Un’azione legale collettiva contro Booking.com è stata avviata a livello europeo, con Federalberghi in prima linea a fianco di HOTREC e delle associazioni di albergatori di 25 Paesi. Il contenzioso nasce dalla sentenza della Corte di giustizia dell’Unione europea del 19 settembre 2024, che ha dichiarato illegittime le clausole di parità tariffaria imposte dalla piattaforma agli hotel, ritenendole contrarie al diritto della concorrenza dell’UE.
Le “parity rate” obbligavano gli hotel a non offrire tariffe più vantaggiose o condizioni migliori su altri canali rispetto a quelli proposti su Booking.com, limitando così la libertà commerciale degli albergatori e alterando il funzionamento del mercato online delle prenotazioni. Secondo quanto denunciato da Federalberghi, per oltre vent’anni queste clausole hanno compromesso la competitività del settore ricettivo, gonfiando artificialmente le commissioni e disincentivando le vendite dirette.
“È il momento per gli albergatori italiani ed europei di difendere i propri diritti e chiedere un risarcimento per i danni subiti,” ha dichiarato Alessandro Fantini, presidente di Federalberghi Brescia. Sulla base del diritto europeo della concorrenza, gli hotel coinvolti potranno richiedere la restituzione di parte delle commissioni pagate a Booking.com tra il 2004 e il 2024, comprensive degli interessi maturati. La cifra potenzialmente recuperabile è significativa e rappresenta una possibile svolta economica per molte strutture ricettive.
L’azione legale sarà coordinata dalla Hotel Claims Alliance e presentata nei Paesi Bassi, sede legale di Booking.com, per garantire un approccio giuridico unificato a livello continentale. A seguire il caso sarà un team di giuristi ed economisti già coinvolti nella sentenza del 2024, ritenuta storica per la giurisprudenza europea in materia di concorrenza.

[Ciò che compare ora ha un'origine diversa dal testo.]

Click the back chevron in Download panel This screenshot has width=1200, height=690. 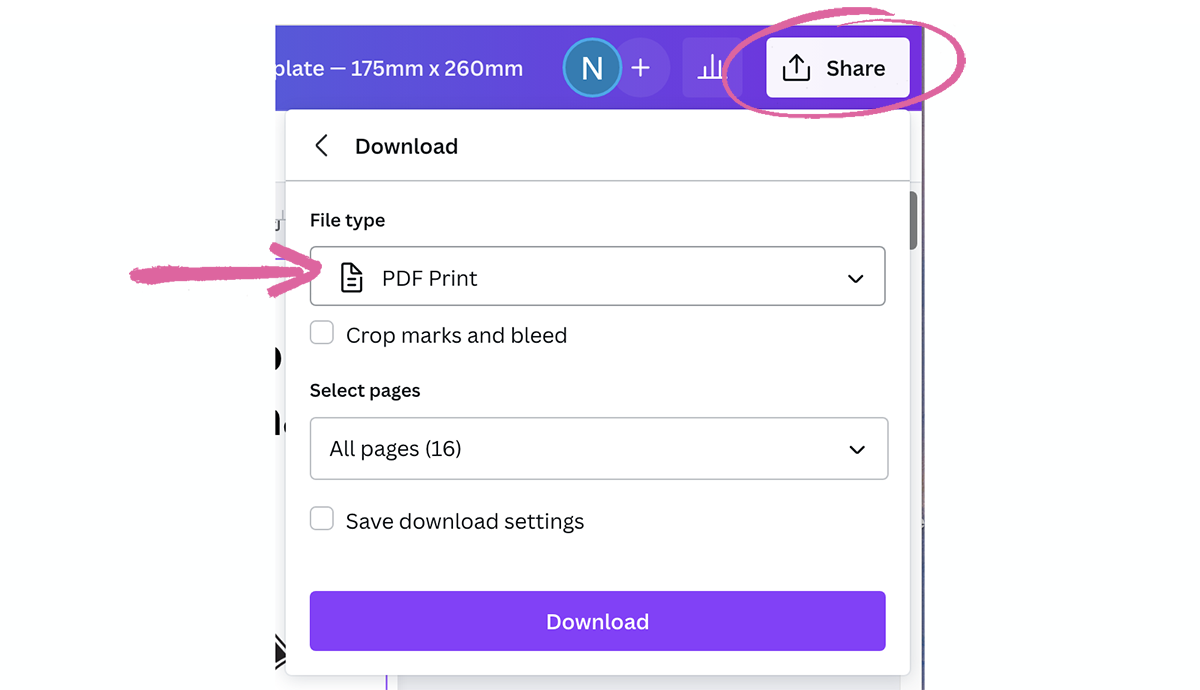(321, 146)

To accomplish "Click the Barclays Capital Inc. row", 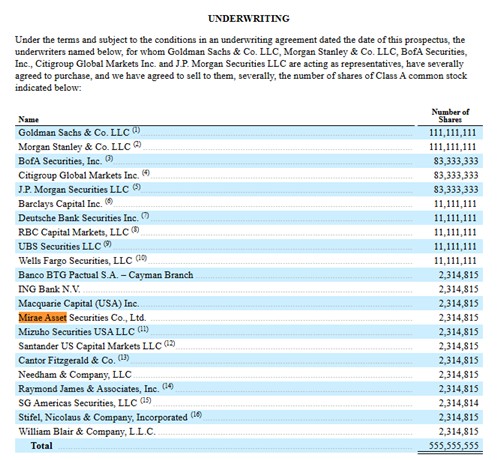I will 249,204.
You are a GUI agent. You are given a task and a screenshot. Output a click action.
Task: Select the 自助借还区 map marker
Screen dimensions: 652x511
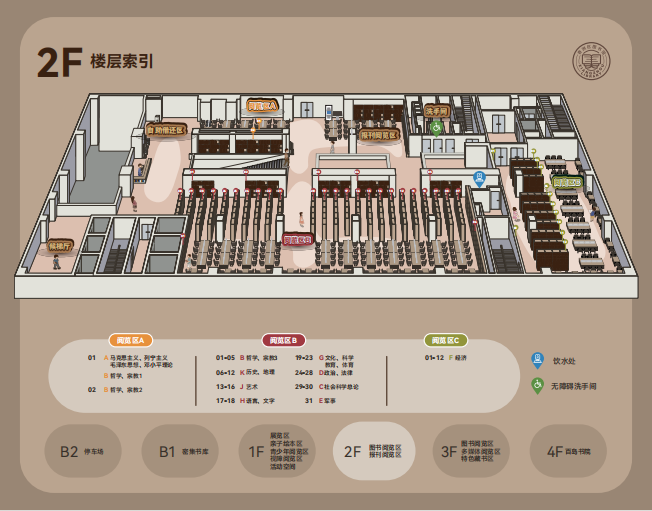pos(166,130)
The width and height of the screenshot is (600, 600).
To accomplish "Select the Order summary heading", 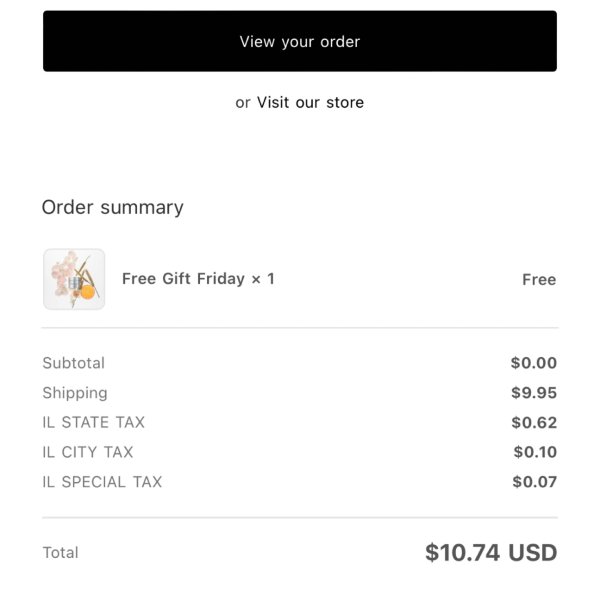I will 112,208.
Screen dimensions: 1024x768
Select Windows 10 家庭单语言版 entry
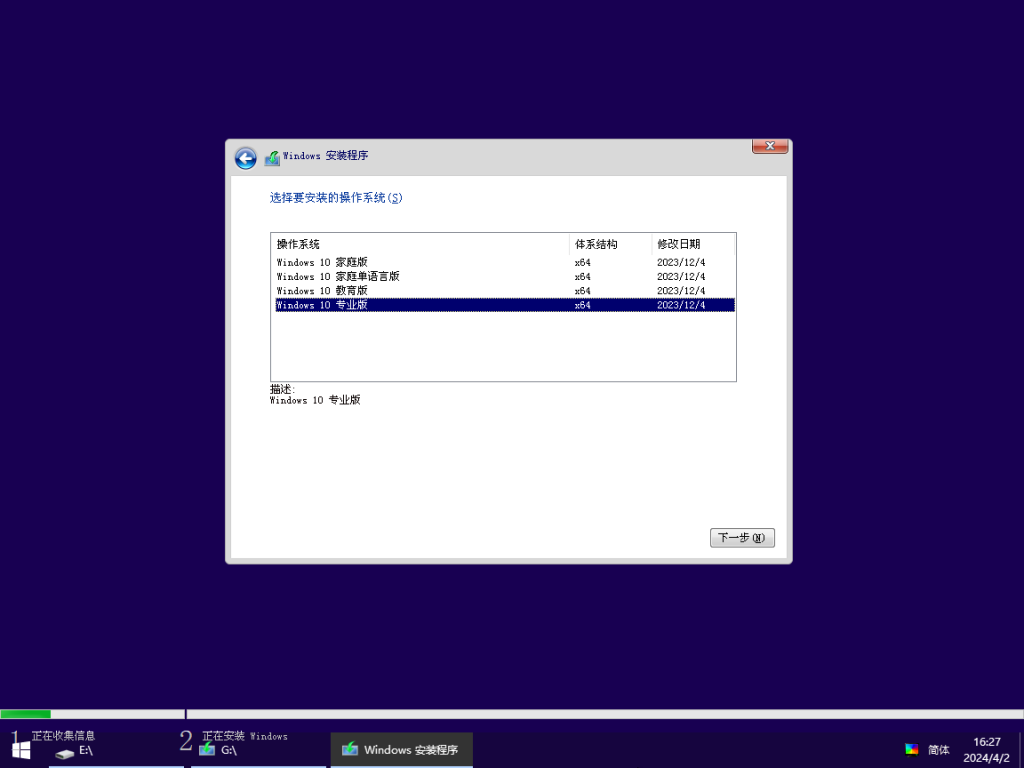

Tutti gli hotel italiani e europei possono aderire all’iniziativa registrandosi entro il 31 luglio 2025 sul sito www.mybookingclaim.com. La lista dei Paesi aderenti comprende, oltre all’Italia, realtà di tutto il continente, tra cui Francia, Germania, Spagna, Austria, Svizzera, Paesi Bassi, Belgio e molti altri. L’iniziativa mira a ristabilire l’equilibrio nel rapporto tra strutture ricettive e piattaforme di intermediazione, tutelando autonomia e sostenibilità economica del comparto.

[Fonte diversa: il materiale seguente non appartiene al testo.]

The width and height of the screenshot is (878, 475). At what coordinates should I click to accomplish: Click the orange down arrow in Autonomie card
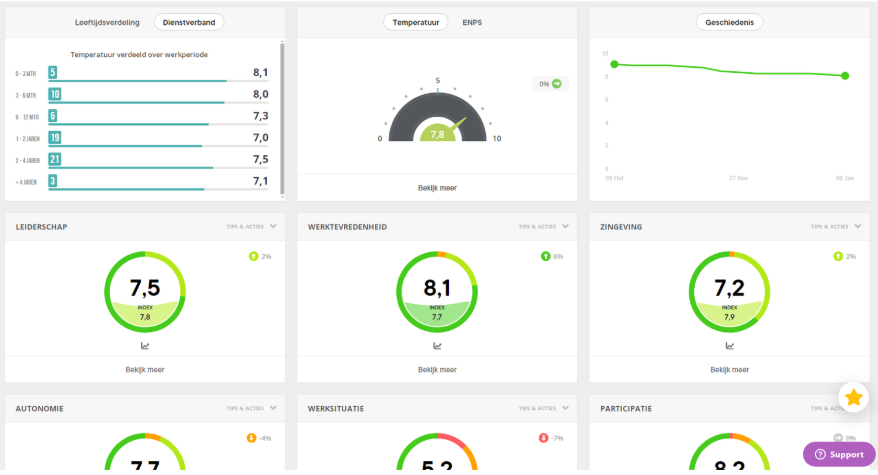(251, 438)
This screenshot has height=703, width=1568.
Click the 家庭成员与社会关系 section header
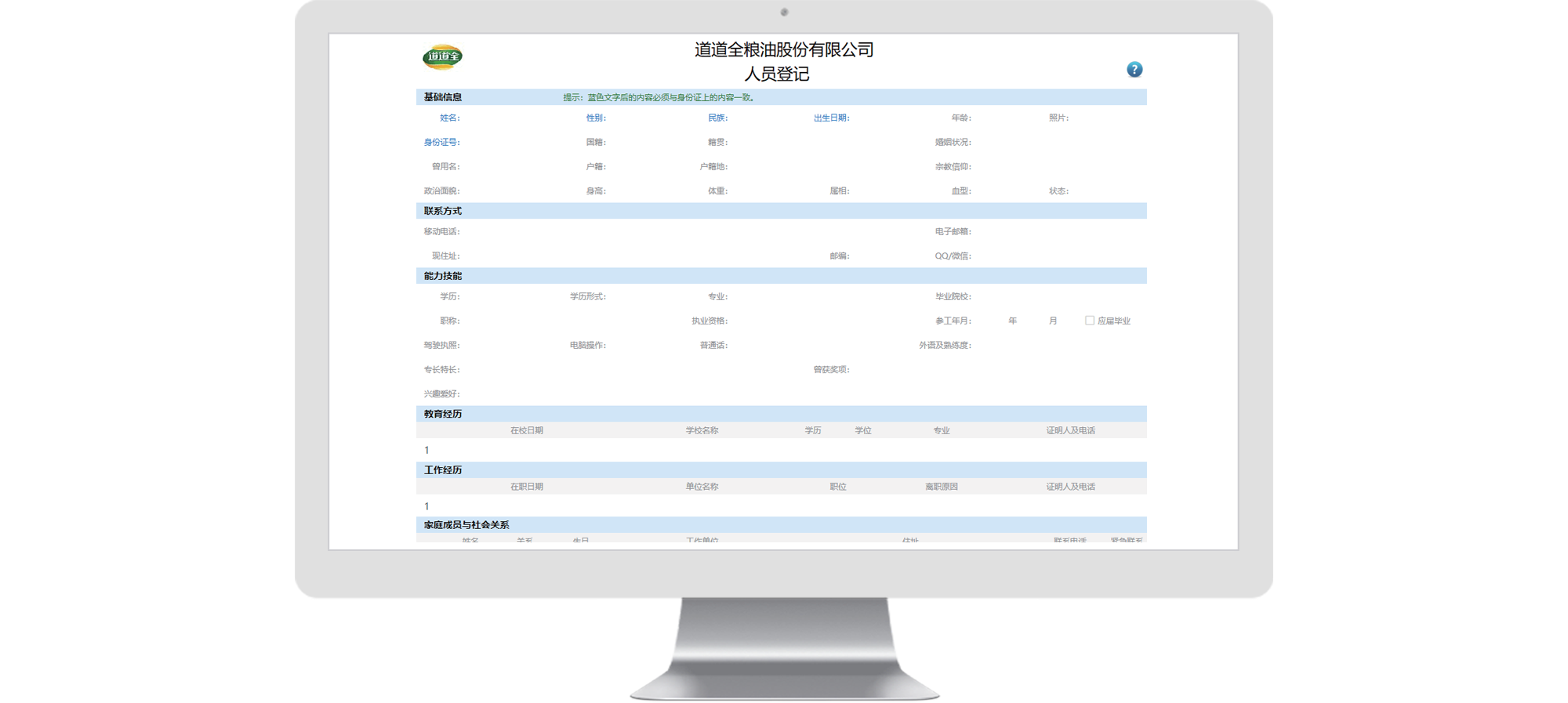[x=466, y=525]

“Booking.com resta un attore importante nel nostro settore,” ha concluso Fantini, “ma le sue pratiche commerciali devono essere corrette. Una condanna giuridica impone un risarcimento, e gli albergatori hanno il diritto di essere tutelati. Il miglior consiglio ai viaggiatori? Prenotate direttamente: è più conveniente per voi e aiuta l’economia locale.”